▶ [SHORT TASK]
Format every line of text in the records below as a JSON list of strings, one string per line, skipping blank lines. Leave the pictures out of the list.

---------- DATASET ----------

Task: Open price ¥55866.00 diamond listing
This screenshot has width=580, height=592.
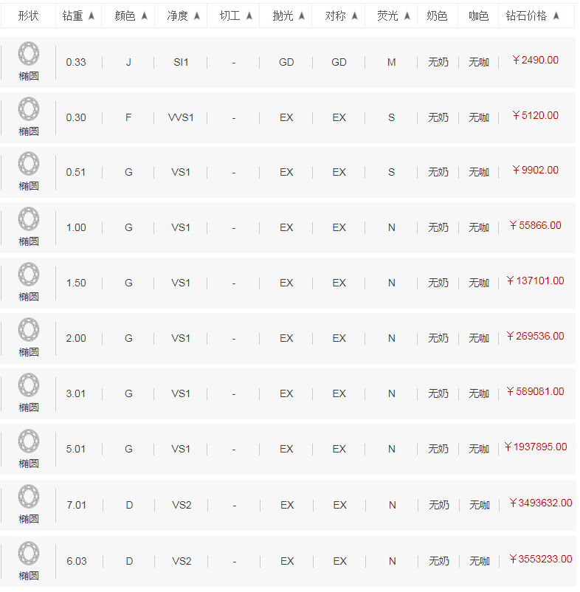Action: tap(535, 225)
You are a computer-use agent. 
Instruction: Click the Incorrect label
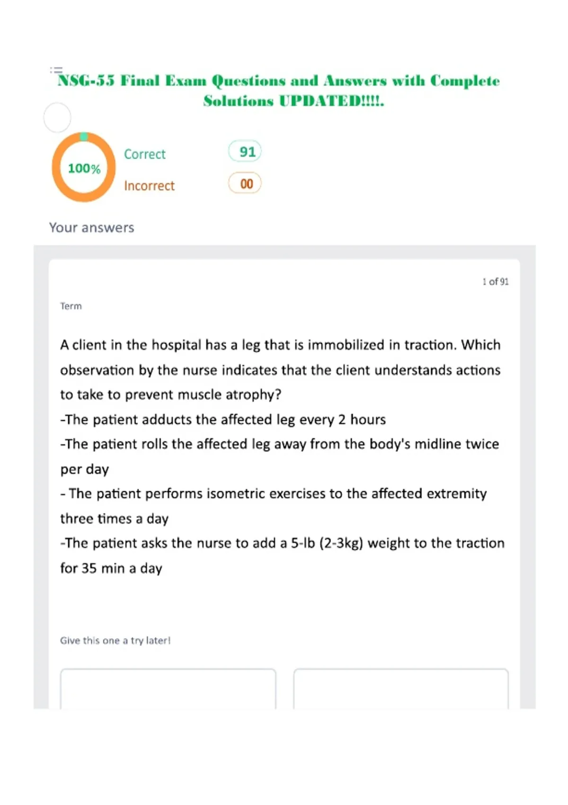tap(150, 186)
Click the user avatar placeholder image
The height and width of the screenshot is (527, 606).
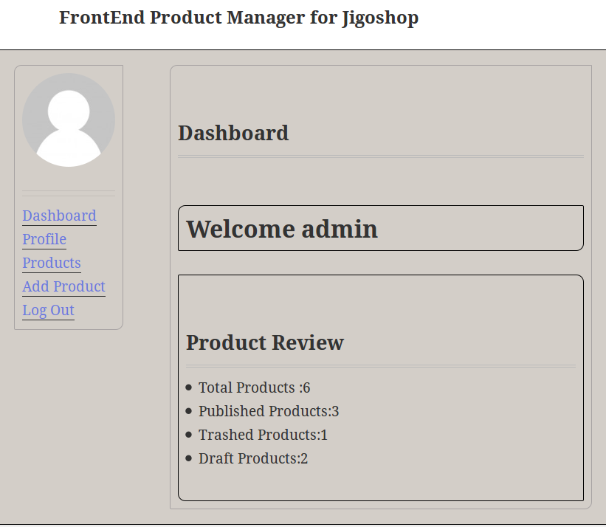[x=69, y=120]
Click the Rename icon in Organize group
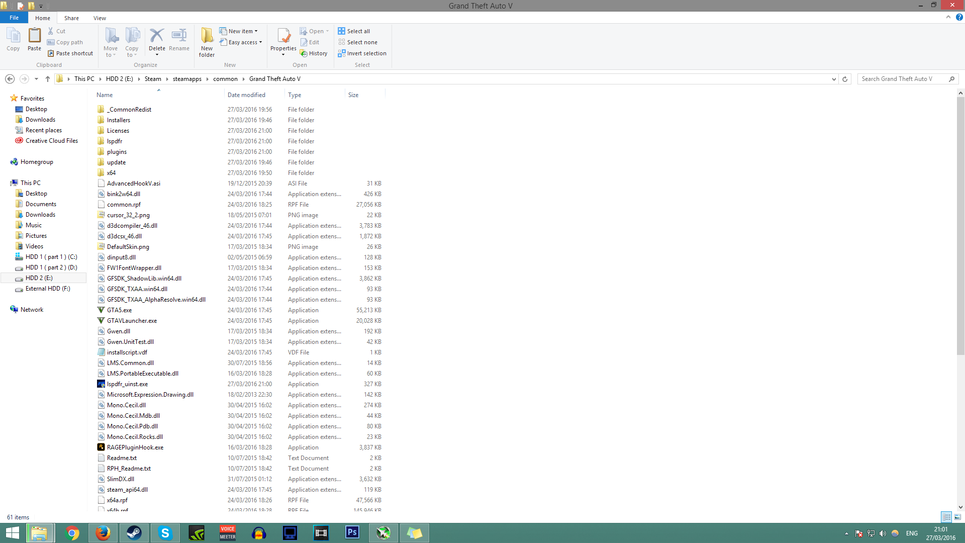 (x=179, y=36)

----------

▶ [REPLY]
[
  "Task: Open price ¥55866.00 diamond listing",
  "This screenshot has width=580, height=592.",
  "Action: tap(535, 225)",
  "You are a computer-use agent. ",
  "Instruction: Click the Incorrect label",
  "tap(150, 186)",
  "Click the user avatar placeholder image",
  "The height and width of the screenshot is (527, 606).",
  "[x=69, y=120]",
  "Click the Rename icon in Organize group",
  " (x=179, y=36)"
]